On 10/2/20 6:31 AM, Vitaly Zaitsev via devel wrote:
On 01.10.2020 22:48, Jeff Law wrote:
What you want to do to fix this is force -fPIC into the build flags.
That inhibits local symbol resolution and the copy relocs that are so
problematical for QT.  You can see examples of how to do this in the
clementine package.
Telegram Desktop already uses -fPIC:

I would suggest looking for any uses of -fPIE when compiling the C/C++ sources.  PIE allows local binding for some object acceses (and again, its local binding of objects that runs afoul of key aspects of the QT libraries).

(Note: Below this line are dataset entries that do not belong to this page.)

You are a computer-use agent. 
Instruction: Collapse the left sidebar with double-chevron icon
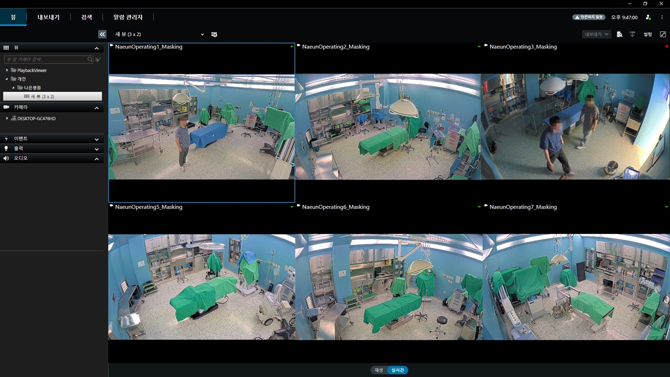click(102, 34)
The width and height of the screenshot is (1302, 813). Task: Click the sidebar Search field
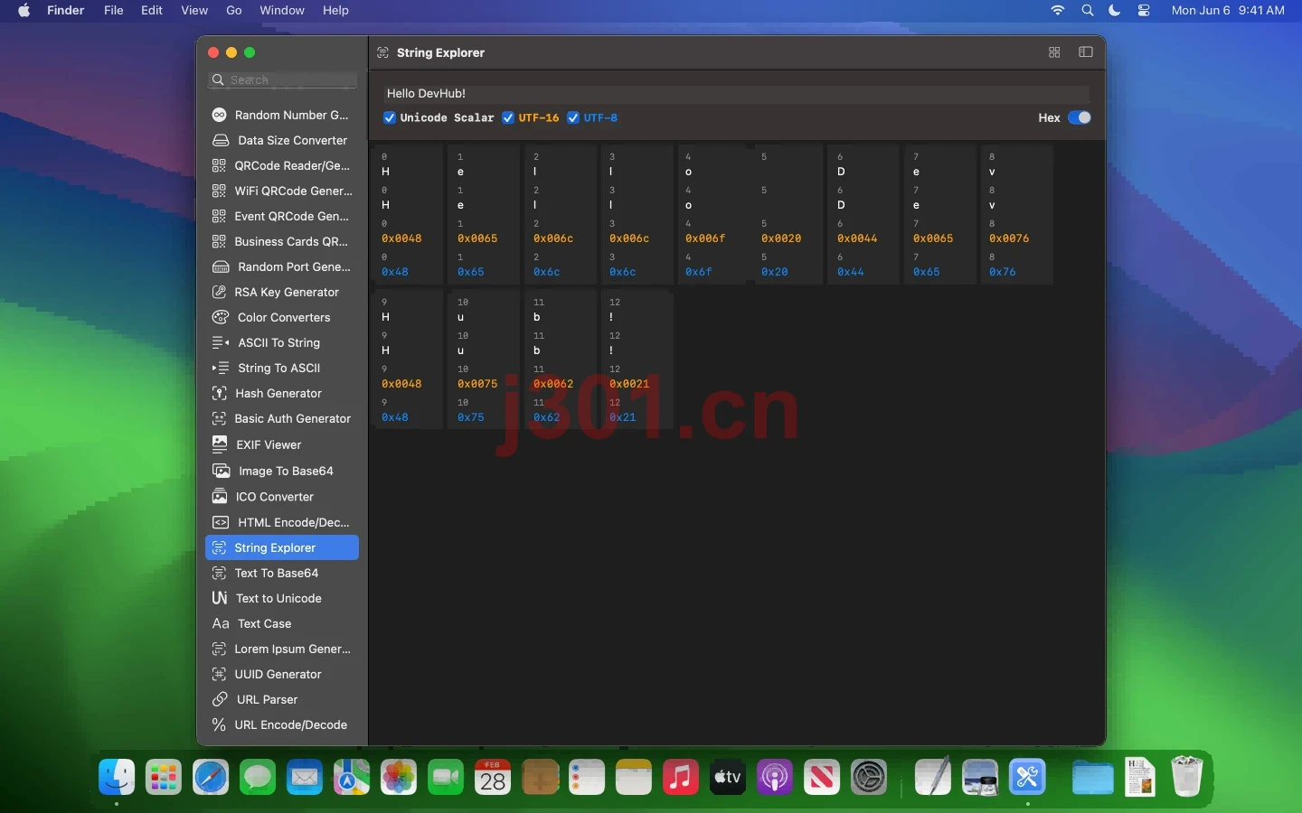[282, 79]
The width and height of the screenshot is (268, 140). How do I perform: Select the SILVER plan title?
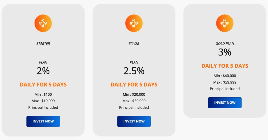click(x=134, y=44)
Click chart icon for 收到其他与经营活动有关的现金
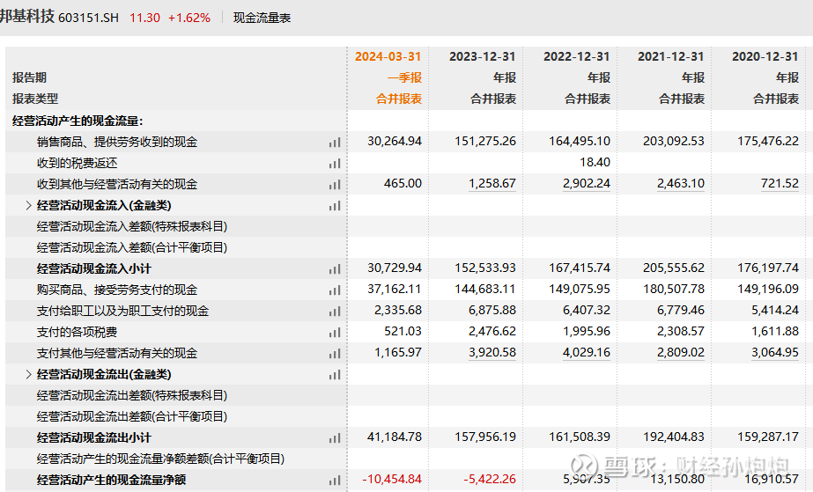Screen dimensions: 813x492 335,184
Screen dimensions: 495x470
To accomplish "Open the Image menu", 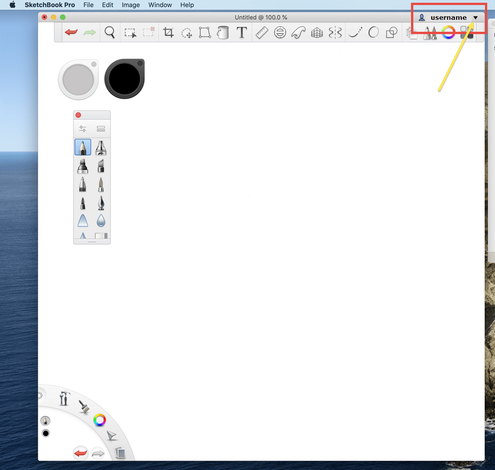I will point(130,5).
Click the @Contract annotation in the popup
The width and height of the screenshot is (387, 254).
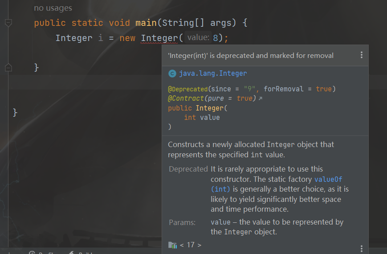pos(183,98)
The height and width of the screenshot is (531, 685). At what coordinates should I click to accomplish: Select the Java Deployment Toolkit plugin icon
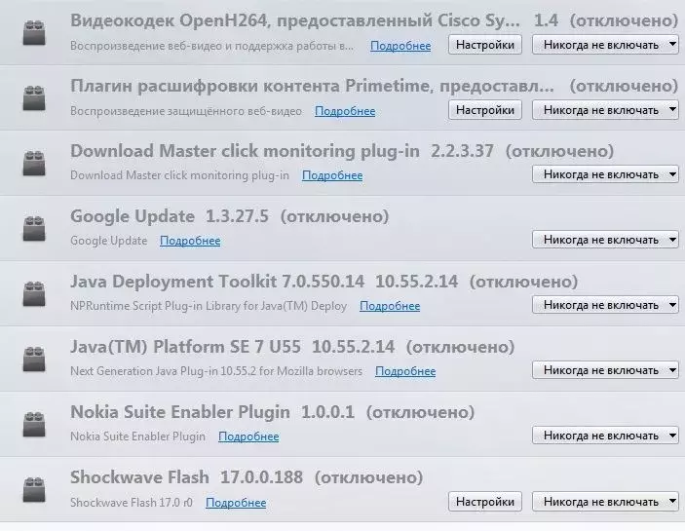34,293
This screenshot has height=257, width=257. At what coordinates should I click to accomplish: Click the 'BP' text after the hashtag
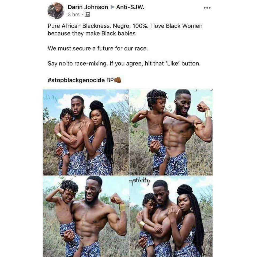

The package I've been looking at (nextcloud) has this gem in a couple of its CMakeLists.txt files:


 if(UNIX AND NOT APPLE)
  set(CMAKE_C_FLAGS "${CMAKE_C_FLAGS} -fPIE")
  set(CMAKE_CXX_FLAGS "${CMAKE_CXX_FLAGS} -fPIE")
  set(CMAKE_EXE_LINKER_FLAGS "${CMAKE_EXE_LINKER_FLAGS} -pie")
 endif()

Which means we pass -fPIE when building .o files and thus the flag is ultimately passed through to LTO compiles which in turn enables the problematic symbol binding.  -fPIC is the right thing for QT applications given the way the library works.  Note that in the case of nextcloud, I don't think that was a global setting across the entire package -- it was used in just specific subdirectories and thus didn't show up in every invocation of the compiler.


Note that compiling the objects with -fPIC still allows creating a PIE executable via the -pie option at link time.  This is critically important from a security standpoint.